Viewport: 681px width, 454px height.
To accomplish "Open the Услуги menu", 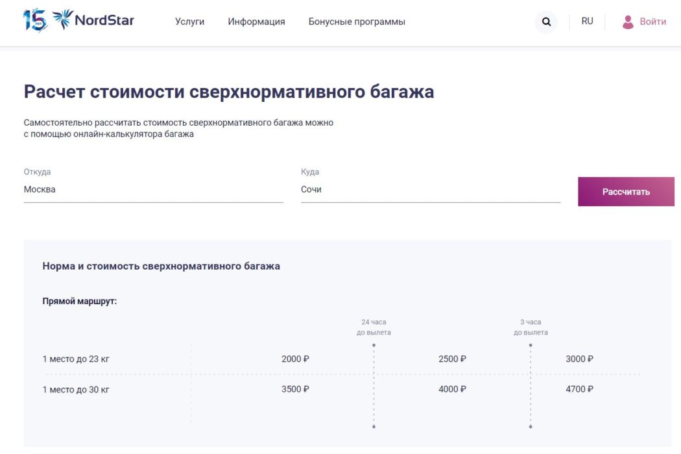I will click(190, 21).
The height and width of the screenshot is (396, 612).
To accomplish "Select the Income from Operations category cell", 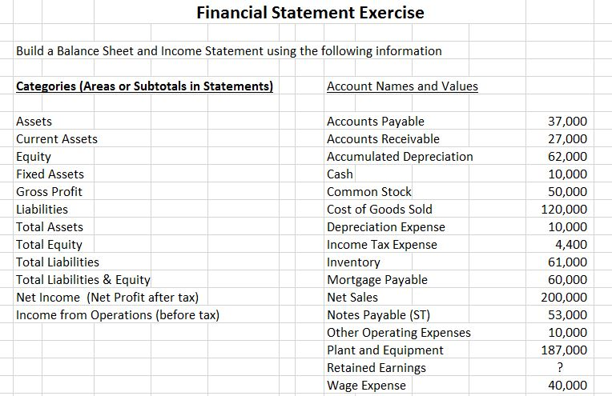I will pyautogui.click(x=118, y=315).
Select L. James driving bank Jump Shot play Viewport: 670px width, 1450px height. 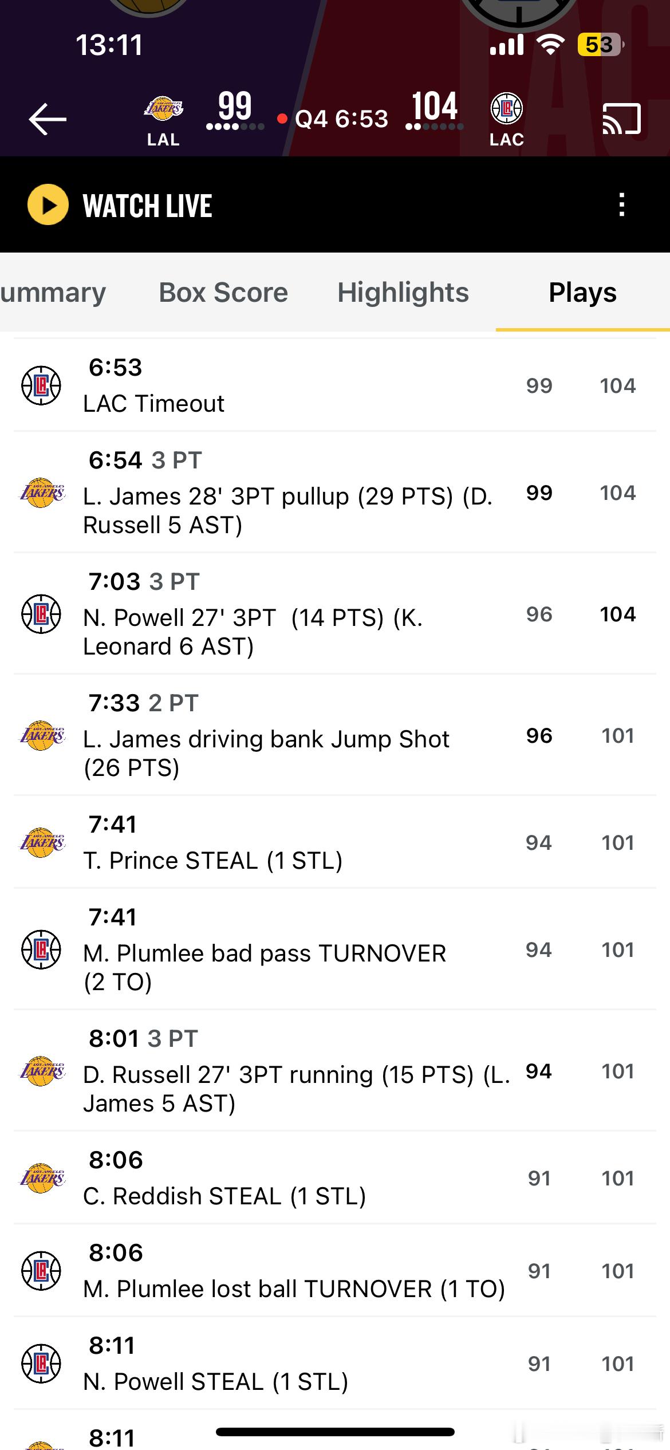point(335,735)
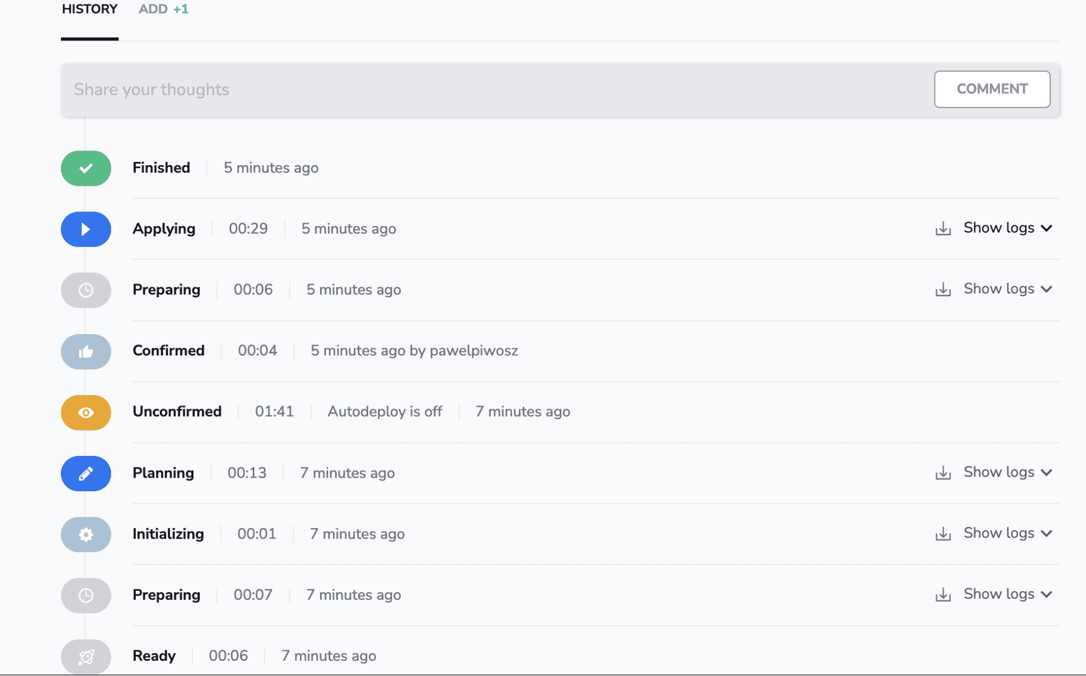Click the rocket icon next to Ready
The width and height of the screenshot is (1086, 676).
[x=86, y=655]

**SET PROBLEM:**
Find each line in the records above that contains the word "screenshot", and copy those lines.

**TASK RESULT:**
The height and width of the screenshot is (396, 612).
The width and height of the screenshot is (1086, 676).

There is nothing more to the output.